02 - Implementing Reproducible Environmental Data Science with Open Science: Lessons from the 1st Climate Informatics Reproducibility Challenge#

Presented by: Andrew McDonald

Abstract#

As data science, machine learning, and artificial intelligence revolutionise the earth and climate sciences, facilitating reproducibility and replicability across studies to advance state-of-the-art techniques, uncover knowledge gaps, and prevent the unnecessary duplication of work becomes increasingly important.

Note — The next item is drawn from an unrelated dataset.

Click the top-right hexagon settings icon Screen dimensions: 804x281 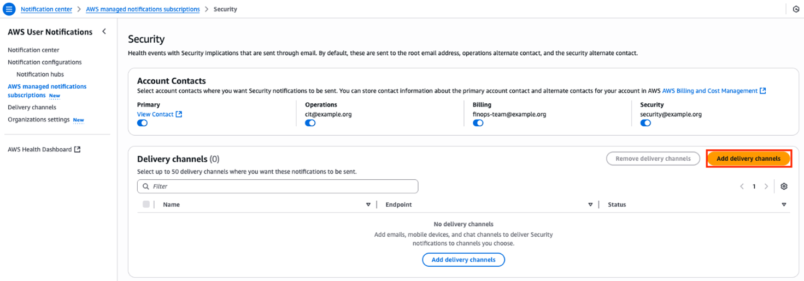pos(796,9)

Inspired by the Machine Learning Reproducibility Challenge series, we convened the inaugural Climate Informatics Reproducibility Challenge in June 2023 immediately following the 12th Annual Conference on Climate Informatics held in May 2023. The challenge garnered approximately 30 sign-ups from around the world and split participants among 7 teams each attempting to reproduce a paper published in the Environmental Data Science journal published by Cambridge University Press. Teams were tasked with creating notebook-based repositories which reimplemented the workflow of a published paper to verify and validate the findings of the study and to pinpoint potential improvements in data- and code-sharing best practices. Over the course of the challenge, organisers convened a lecture series from experts in open science, held office hours for 1:1 support, facilitated networking events to connect teams with one another over shared research interests, and recruited peer-reviewers to share constructive feedback with teams on their submissions. Three teams submitted complete notebook repositories currently in the process of being published in the Environmental Data Science book, an open-source initiative which seeks to promote the principles of findable, accessible, interoperable, and reusable (FAIR) code and data across the earth and climate sciences.